L’agacement va crescendo avec une enseignante qui se lâche dans une attaque qui frisait le discours politique, mais qui restait dans le concret : « Monsieur le recteur, cela fait plusieurs années que je travaille ici, et depuis 5 ans, la mairie ne donne plus rien, pas de livre, pas de crayons, c’est moi qui doit tout acheter, jusqu’au savon ! Je me ruine pour mes élèves, heureusement que j’aime mon boulot. » Elle rapporte que, en visite avec le préfet il y a un an, le maire avait annoncé 120.000 euros pour les classes, « mais nous n’avons rien eu ». En réponse, Gilles Halbout annonçait vouloir faire le point avec elle “dans un an”, « vous verrez, ça aura bougé ».
Une preuve du laisser aller, un jet d’eau s’élève derrière un des bâtiment, une fuite « depuis la veille 18h » nous informe-t-on, et la mairie appelée depuis tôt ce mercredi n’est pas intervenue.
La représentante de la mairie étant sur place, nous avons interrogé Louhenvelle Leroux, vice-présidente de la Commission scolarité.
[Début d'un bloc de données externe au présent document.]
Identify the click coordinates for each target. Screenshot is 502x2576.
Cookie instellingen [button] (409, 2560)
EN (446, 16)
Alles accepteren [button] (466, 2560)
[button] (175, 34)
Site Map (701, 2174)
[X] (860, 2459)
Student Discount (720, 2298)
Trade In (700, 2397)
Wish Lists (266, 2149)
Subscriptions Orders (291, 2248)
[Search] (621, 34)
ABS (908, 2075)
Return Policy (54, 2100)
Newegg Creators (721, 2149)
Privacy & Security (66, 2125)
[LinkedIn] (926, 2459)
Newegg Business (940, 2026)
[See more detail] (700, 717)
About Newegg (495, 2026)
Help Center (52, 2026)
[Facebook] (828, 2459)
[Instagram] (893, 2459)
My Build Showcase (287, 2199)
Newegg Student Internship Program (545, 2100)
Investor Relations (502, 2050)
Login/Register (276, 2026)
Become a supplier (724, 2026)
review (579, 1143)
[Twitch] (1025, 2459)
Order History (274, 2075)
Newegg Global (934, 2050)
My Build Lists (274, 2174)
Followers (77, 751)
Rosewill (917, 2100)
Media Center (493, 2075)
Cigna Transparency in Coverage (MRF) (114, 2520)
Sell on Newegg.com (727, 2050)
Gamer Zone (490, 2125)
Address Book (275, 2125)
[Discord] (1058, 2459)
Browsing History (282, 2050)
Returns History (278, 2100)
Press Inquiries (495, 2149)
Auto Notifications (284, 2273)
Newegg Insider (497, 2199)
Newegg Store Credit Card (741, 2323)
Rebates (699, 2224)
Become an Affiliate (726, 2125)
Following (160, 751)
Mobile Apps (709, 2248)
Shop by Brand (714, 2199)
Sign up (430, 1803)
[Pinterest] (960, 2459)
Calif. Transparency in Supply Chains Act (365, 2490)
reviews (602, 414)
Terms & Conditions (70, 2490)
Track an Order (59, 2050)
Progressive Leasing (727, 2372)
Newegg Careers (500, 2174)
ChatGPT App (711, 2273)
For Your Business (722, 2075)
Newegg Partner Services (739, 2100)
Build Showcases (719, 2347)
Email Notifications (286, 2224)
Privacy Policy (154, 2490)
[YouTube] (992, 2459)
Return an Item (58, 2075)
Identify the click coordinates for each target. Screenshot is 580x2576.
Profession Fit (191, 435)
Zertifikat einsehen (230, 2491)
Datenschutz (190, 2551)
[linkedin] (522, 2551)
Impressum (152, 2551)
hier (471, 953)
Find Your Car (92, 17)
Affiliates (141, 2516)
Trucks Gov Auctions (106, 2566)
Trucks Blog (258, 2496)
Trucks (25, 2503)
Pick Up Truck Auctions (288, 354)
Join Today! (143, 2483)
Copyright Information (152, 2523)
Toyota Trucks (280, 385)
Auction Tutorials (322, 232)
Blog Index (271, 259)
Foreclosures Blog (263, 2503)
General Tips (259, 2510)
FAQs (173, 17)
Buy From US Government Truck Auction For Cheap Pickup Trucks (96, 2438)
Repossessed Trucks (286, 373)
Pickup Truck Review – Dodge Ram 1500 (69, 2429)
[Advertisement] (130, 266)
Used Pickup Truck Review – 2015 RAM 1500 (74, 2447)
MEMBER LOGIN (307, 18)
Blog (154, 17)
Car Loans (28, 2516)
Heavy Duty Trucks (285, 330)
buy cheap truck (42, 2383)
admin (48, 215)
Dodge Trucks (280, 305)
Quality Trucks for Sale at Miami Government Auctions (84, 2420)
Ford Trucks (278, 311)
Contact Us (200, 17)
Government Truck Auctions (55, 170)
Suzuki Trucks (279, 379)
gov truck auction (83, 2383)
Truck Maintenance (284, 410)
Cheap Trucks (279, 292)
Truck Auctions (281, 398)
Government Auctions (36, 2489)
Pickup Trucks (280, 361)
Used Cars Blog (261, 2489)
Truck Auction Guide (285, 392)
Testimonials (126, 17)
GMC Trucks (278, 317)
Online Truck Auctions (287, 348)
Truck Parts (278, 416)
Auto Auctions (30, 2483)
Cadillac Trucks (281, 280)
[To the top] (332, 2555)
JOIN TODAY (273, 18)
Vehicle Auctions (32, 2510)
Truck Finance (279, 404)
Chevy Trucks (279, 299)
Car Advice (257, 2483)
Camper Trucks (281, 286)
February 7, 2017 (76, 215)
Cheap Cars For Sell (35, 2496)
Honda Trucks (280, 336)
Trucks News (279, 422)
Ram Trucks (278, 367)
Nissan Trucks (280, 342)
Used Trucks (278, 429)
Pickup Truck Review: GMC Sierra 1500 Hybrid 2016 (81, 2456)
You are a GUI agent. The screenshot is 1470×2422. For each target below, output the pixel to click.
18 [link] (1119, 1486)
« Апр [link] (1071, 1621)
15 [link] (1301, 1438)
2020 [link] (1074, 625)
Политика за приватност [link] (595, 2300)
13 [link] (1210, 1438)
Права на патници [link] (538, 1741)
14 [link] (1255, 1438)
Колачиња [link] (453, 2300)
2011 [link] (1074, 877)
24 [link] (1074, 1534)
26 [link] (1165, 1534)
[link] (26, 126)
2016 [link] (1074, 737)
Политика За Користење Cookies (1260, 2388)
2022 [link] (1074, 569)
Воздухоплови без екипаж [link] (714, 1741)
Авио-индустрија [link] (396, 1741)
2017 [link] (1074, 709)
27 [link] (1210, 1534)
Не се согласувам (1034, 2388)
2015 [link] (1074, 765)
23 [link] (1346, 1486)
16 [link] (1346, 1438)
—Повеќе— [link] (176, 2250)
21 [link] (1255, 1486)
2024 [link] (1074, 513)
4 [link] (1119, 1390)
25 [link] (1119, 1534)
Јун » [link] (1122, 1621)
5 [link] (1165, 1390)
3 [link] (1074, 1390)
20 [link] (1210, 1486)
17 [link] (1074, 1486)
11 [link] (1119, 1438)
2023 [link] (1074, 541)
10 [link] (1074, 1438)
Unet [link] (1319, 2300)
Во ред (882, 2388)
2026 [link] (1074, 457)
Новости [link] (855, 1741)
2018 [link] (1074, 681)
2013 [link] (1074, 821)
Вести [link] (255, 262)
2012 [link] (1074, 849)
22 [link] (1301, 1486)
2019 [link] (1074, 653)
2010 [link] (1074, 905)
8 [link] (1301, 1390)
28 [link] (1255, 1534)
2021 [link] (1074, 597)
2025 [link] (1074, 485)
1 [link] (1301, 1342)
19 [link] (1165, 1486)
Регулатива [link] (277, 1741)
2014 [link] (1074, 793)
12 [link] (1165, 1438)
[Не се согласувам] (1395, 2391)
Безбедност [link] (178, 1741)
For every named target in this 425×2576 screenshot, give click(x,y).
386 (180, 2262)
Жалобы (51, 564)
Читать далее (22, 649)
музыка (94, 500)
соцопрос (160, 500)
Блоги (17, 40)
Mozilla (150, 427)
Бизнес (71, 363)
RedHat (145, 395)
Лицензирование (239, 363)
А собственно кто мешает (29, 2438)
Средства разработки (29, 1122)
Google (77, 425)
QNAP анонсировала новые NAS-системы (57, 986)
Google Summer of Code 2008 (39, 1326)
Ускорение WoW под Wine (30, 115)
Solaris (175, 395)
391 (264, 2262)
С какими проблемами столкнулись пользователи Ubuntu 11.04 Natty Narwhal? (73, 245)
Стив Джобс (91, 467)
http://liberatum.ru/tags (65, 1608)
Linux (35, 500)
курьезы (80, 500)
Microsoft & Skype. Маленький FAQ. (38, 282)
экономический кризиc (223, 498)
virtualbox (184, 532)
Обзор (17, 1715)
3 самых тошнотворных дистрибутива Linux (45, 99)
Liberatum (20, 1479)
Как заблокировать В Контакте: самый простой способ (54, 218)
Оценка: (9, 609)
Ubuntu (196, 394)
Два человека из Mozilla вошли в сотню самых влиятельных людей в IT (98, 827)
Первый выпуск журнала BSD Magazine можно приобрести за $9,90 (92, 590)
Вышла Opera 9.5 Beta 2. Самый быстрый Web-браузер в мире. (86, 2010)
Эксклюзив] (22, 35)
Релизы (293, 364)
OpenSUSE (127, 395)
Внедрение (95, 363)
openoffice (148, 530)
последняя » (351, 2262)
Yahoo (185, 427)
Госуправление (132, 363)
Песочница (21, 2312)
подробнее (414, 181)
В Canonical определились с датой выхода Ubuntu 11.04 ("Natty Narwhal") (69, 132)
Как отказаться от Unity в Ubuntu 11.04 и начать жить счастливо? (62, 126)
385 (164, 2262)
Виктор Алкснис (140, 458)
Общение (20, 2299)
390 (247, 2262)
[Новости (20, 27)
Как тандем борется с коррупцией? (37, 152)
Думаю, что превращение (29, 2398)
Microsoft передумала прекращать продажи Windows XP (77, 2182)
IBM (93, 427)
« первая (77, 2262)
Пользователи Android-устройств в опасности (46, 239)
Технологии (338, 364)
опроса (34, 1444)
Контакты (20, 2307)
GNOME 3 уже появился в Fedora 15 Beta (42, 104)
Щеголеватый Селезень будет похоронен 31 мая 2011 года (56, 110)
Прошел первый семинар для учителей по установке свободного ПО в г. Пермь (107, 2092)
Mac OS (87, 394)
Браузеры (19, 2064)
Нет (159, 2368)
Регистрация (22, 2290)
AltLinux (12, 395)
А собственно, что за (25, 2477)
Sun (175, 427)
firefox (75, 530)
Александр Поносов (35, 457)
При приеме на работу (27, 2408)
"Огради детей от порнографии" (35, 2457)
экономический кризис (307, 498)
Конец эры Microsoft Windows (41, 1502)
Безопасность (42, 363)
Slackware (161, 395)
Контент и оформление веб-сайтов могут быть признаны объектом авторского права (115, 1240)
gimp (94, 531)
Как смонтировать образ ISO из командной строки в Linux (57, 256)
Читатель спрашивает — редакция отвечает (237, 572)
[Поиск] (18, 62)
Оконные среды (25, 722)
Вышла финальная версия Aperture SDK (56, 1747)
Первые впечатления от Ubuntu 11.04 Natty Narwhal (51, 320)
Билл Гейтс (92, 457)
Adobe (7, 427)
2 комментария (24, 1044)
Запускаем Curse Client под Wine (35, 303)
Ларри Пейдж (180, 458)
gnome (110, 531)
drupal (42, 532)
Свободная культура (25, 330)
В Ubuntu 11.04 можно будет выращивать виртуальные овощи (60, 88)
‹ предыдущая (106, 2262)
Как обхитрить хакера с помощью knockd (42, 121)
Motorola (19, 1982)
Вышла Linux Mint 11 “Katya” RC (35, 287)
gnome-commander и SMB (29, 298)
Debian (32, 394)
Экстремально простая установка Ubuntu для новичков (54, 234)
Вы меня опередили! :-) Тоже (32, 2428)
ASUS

Nouvellement arrivée, elle jette un voile pudique sur les non-actions de l’équipe précédente, et s’engage : « Il est prévu que 800 euros soient alloués à chacune des 250 classes de la commune, au titre du matériel pédagogique, les livres, les stylos, les cahiers, etc. Une décision qui doit être votée en conseil municipal, mais cela doit passer. Une autre subvention doit suivre fin mars, sur le fonctionnement administratif, c’est à dire les bureaux, les chaises, etc. »
Une volonté d’avancer qui se concrétise déjà nous explique-t-elle par la pose de modulaires à l’école Koropa 3, et le projet de médiathèque à Majicavo Lamir, derrière le collège.
Une visite sous les caméras, utile, puisque pendant cet échange, un technicien de la mairie débarquait, scie en main, pour venir réparer la fuite, et que la directrice essayait de négocier la remise en peinture de l’établissement.
Et qui va dans le sens d’une reprise en main de l’hygiène par les mairies avant la réouverture des écoles.